Юра, я очень люблю эту книгу. И я не ставлю её ниже. Она для меня, понимаете, ниже в одном отношении… Ну, не то что ниже, а она для меня менее интересна, в одном отношении: она эстетически более консервативна, чем остальные. Это переписанный в другом ключе, но хороший ранний роман Трифонова. Это такие сильно усовершенствованные «Студенты». «Дом на набережной» — там мне-то как раз больше всего нравится зачин, вот это начало и финал, вот это: «А вдруг чудо, ещё один поворот в его жизни?» Вот Шулепа для меня там интересный герой, потому что он и не Глебов-Батон с его подлостью, и не Лёва вот этот, который на самом деле с реального прототипа списан, он для меня не Карась. А вот Шулепа — такой трикстер тоже, промежуточный персонаж, такой алкоголик, грузчик, который не вписался ни в одну систему, ни в сталинскую, ни в послесталинскую, и поэтому он самый живучий — вот он мне интересен. А с Батоном всё понятно.
Просто я из всего Трифонова больше всего люблю «Другую жизнь», потому что она сложно, странно и неоднозначно построена. И «Старик», и «Время и место» — тут есть эстетические горизонты. Но «Дом на набережной», огромное значение этой книги и поразительная её пластическая достоверность не деваются никуда. Вот вы назвали свои любимые эпизоды, а мне ужасно нравится вот эта его первая ночь с Соней, когда она говорит: «Зачем же мы потеряли столько времени?» — когда они лежат голые на простыне, и в доме жарко, и оттепель за окнами, и падает этот сырой тяжёлый снег. Безумно люблю! Это очень здорово.

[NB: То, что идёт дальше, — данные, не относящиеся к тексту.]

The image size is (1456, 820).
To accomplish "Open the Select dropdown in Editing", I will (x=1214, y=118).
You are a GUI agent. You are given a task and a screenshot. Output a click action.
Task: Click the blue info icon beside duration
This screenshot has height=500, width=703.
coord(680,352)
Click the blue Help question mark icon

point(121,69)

«Дочитываю «Поправку-22». Нахожусь под сильным впечатлением. Какие литературные влияния на Хеллера вы видите в романе?»
Прежде всего — «Швейк», Гашек. Ну, в значительной степени вся традиция военной и послевоенной американской прозы. И Сароян с «Лесли [Весли] Джексоном», по-моему, если я не путаю ничего, «Приключения Лесли Джексона». Да и Сэлинджера, наверное, потому что «Выше стропила, плотники» («Raise High the Roof Beam, Carpenters») — это, конечно, тоже военная вещь, и бессмысленность войны, и жуть войны там даны.